Most banks do not often find themselves subject to the Fair Debt Collection Practices Act (FDCPA). The FDCPA was a Congressional response, passed in 1977, to the abusive, deceptive, and unfair debt collection practices used by some debt collectors at that time. The FDCPA prohibits a debt collector from using unfair means to collect or attempt to collect any debt.
In order to be subject to the FDCPA, the bank must be acting as a debt collector, which according to the act is anyone who regularly collects or attempts to collect, directly or indirectly, debts owed to another party. The term also includes any creditor that uses any name other than its own to collect or attempt to collect such a debt. In those instances, it would appear to the debtor that a third-party debt collector is attempting to collect such debts, and the creditor would be treated as such. In other words, if ABC Bank collects debts on behalf of ABC Bank then they are not a debt collector, but if DEF Bank collects debts on behalf of ABC Bank then DEF Bank is a debt collector, and if ABC Bank sends out correspondence under the name of DEF Bank, then ABC Bank would be considered a debt collector.

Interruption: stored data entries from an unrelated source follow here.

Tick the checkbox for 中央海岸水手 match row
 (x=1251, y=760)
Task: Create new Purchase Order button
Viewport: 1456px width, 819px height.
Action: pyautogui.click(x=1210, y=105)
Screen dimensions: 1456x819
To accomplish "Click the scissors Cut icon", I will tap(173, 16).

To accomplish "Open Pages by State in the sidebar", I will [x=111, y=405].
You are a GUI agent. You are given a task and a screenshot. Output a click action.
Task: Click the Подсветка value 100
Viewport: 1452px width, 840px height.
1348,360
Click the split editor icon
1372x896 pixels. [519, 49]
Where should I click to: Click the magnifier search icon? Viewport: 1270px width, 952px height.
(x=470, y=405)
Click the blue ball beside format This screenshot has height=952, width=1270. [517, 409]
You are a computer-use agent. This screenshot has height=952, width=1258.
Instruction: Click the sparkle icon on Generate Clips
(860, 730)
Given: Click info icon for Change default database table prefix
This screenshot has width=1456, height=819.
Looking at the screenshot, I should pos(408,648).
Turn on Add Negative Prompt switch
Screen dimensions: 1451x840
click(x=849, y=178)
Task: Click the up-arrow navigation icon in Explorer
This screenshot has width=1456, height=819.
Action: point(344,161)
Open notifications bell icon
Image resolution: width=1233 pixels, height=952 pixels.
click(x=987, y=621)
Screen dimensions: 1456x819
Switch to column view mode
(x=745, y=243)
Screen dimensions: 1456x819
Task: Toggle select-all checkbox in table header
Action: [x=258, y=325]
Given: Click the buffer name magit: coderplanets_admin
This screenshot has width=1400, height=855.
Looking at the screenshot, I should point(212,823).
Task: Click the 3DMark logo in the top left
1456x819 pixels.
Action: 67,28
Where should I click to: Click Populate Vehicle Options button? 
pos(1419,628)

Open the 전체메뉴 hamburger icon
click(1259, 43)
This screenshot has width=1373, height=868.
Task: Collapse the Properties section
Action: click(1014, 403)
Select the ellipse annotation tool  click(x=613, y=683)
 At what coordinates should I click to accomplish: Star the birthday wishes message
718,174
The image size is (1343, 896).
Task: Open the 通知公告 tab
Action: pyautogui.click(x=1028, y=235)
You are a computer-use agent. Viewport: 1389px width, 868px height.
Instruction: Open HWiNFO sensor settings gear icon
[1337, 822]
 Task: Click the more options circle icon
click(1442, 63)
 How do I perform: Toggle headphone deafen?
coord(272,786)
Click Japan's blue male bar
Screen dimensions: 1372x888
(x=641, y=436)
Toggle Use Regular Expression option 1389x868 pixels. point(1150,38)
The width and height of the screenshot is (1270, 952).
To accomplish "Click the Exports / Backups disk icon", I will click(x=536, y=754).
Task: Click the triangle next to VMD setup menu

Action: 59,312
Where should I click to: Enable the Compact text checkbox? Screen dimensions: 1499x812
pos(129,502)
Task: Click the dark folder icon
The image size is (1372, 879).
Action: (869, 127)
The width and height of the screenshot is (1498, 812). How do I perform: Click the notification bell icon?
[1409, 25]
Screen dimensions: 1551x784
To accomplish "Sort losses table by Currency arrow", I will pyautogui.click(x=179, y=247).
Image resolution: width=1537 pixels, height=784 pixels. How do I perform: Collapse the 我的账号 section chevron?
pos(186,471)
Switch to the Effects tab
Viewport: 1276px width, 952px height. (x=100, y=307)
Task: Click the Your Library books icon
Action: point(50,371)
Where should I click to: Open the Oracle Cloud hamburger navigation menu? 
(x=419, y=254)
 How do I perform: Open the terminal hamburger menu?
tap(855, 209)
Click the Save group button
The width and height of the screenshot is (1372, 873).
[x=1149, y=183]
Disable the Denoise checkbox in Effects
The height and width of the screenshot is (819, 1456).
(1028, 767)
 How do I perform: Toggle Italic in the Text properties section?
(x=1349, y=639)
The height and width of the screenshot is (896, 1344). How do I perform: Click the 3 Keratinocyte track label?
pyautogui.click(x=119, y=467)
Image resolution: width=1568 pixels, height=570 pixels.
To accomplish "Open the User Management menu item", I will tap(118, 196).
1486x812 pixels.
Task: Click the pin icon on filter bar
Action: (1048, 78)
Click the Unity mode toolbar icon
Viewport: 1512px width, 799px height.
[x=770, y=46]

In a recently published advisory opinion, the CFPB advised that the FDCPA prohibits debt collectors from collecting any amount, which includes interest, fees, charges, or incidental expenses unless that amount is expressly authorized by either: a) the agreement creating the debt or b) a law permitting its collection. The CFPB affirmed in the opinion that Section 808(1) of the FDCPA (12 CFR 1006.22) prohibits debt collectors from collecting convenience fees, such as fees for making a payment online or by phone (so called “pay-to-pay” fees), when those fees are not expressly authorized by either the agreement or law. This advisory opinion also clarifies that a debt collector may also violate section 808(1) if a debt collector collects pay-to-pay fees through a third-party payment processor, and the third-party payment processor collects a pay-to-pay fee from a consumer and remits to the debt collector any amount in connection with that fee.
Under the CFPB’s opinion, a fee is not permitted if both the agreement creating the debt and the law are silent. For example, as the CFPB’s interprets the FDCPA, any amounts (including pay-to-pay fees) that are not expressly authorized by an agreement or expressly authorized by law are not permitted under the FDCPA, even if such amounts are the subject of a separate, valid agreement under state contract law. Although some courts have interpreted this separate agreement scenario to permit debt collectors to collect certain pay-to-pay fees, the CFPB disagrees with these courts’ decisions.
Additionally, in light of the CFPB’s recent actions regarding “junk fees,” there’s no guarantee that fees authorized by an agreement or by state law might not still be seen by the CFPB as a UDAAP issue, in the sense that it might not be a violation of the FDCPA, but it could possibly be a UDAAP concern. The CFPB hasn’t been explicit about these pay-to-pay fees being on their radar, but this seems consistent with the CFPB’s recent stances on fees.